→ Task requirements
a) According to the Form 8-K filing, how many of the Properties had IRET sold as of March 1, 2017?
b) Filter the listing down to the lines that contain the word "accomplish", and copy each such line.

SECURITIES AND EXCHANGE COMMISSION

Washington, D.C. 20549

 


 

FORM 8-K

 


 

CURRENT REPORT

Pursuant to Section 13 or 15(d) of the

Securities Exchange Act of 1934

 

Date of Report (Date of earliest event reported):  March 7, 2017 (March 1, 2017)

 

INVESTORS REAL ESTATE TRUST

(Exact name of Registrant as specified in its charter)

 


 

North Dakota

 

001-35624

 

45-0311232

(State or Other Jurisdiction
of Incorporation or Organization)

 

(Commission File Number)

 

(I.R.S. Employer Identification No.)

 

1400 31st Avenue SW, Suite 60
Post Office Box 1988
Minot, ND 58702-1988

(Address of principal executive offices) (Zip code)

 

(701) 837-4738

(Registrant’s telephone number, including area code)

 

Not Applicable

(Former name or former address, if changed from last report)

 

Check the appropriate box below if the Form 8-K filing is intended to simultaneously satisfy the filing obligation of the registrant under any of the following provisions:

 

o                 Written communications pursuant to Rule 425 under the Securities Act (17 CFR 230.425)

 

o                 Soliciting material pursuant to Rule 14a-12 under the Exchange Act (17 CFR 240.14a-12)

 

o                 Pre-commencement communications pursuant to Rule 14d-2(b) under the Exchange Act (17 CFR 240.14d-2(b))

 

o                 Pre-commencement communications pursuant to Rule 13e-4(c) under the Exchange Act (17 CFR 240.13e-4(c))

 

 

 



 

Item 2.01.                                        Completion of Acquisition or Disposition of Assets.

 

As previously disclosed in a Current Report on Form 8-K filed with the Securities and Exchange Commission (“SEC”) on August 31, 2016, IRET Properties, a North Dakota Limited Partnership and the operating partnership of Investors Real Estate Trust (“Company”), and various of its subsidiaries (collectively, “IRET”) entered into six separate Agreements for Sale and Purchase of Property (collectively, the “Agreements”) to sell 26 senior housing properties and one multifamily property located in MN, MT, NE, ND, SD and WY (collectively, “Properties”) for approximately $236.0 million in cash, with Edgewood Properties Management LLC, Edgewood Properties, LLP and various of its affiliates and subsidiaries who are tenants that leased and operated the properties (collectively, “Buyer”).

 

As of March 1, 2017, IRET completed the sales of 23 of the Properties pursuant to four of the Agreements for a combined sales price of $185.6 million. The sales pursuant to the remaining two Agreements are expected to be completed no later than April 28, 2017, although such sales remain subject to customary closing conditions and, accordingly, no assurances can be given as to the timing or successful completion of the sales of these remaining Properties.

→ Input records
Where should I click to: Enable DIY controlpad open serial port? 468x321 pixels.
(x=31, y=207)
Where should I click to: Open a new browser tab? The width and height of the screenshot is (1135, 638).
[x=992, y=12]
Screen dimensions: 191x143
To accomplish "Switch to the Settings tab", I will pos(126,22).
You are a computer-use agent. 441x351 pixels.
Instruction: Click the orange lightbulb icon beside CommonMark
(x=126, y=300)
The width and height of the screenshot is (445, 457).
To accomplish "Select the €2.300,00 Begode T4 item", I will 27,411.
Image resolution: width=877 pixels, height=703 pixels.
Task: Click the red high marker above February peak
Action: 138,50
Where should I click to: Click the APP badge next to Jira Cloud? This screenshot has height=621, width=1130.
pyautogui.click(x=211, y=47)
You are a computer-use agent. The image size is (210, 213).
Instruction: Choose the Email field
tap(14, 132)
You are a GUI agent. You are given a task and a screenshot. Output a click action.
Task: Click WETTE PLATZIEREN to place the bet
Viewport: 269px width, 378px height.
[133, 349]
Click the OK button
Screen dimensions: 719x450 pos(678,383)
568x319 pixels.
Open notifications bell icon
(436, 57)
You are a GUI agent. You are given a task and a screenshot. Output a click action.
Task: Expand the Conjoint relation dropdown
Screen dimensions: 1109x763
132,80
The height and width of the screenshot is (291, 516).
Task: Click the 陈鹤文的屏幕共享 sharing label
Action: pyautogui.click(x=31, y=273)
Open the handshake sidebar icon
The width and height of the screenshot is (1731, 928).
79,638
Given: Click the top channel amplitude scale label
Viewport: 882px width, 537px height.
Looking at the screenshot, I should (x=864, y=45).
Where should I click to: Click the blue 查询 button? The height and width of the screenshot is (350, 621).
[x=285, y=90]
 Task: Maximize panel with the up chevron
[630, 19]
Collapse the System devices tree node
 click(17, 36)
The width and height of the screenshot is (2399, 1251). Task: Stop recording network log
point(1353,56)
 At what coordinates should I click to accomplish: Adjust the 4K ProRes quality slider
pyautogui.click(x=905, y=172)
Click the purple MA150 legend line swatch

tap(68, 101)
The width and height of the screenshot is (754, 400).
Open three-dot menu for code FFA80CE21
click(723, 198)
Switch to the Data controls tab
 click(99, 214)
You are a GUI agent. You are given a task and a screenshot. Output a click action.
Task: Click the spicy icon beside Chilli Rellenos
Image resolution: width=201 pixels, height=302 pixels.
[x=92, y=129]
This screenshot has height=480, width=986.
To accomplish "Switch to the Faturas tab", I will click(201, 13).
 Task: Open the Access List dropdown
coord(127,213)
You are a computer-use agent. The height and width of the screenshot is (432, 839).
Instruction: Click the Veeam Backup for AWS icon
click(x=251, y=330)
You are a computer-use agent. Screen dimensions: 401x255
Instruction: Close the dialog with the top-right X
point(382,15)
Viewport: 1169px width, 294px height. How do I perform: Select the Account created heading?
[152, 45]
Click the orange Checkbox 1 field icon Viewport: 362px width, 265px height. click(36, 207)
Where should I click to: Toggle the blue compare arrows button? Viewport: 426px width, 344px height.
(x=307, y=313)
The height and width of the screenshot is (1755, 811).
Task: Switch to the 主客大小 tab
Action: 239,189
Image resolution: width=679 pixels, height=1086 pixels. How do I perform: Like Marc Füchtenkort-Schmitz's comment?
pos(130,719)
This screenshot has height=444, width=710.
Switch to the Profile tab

→ Written answers
a) 23 of the Properties, for a combined sales price of $185.6 million.

b)
To accomplish "Switch to the Settings tab", I will pos(126,22).
To accomplish "Select the €2.300,00 Begode T4 item", I will 27,411.
 At what coordinates should I click to accomplish: Adjust the 4K ProRes quality slider
To accomplish "Switch to the Faturas tab", I will click(201, 13).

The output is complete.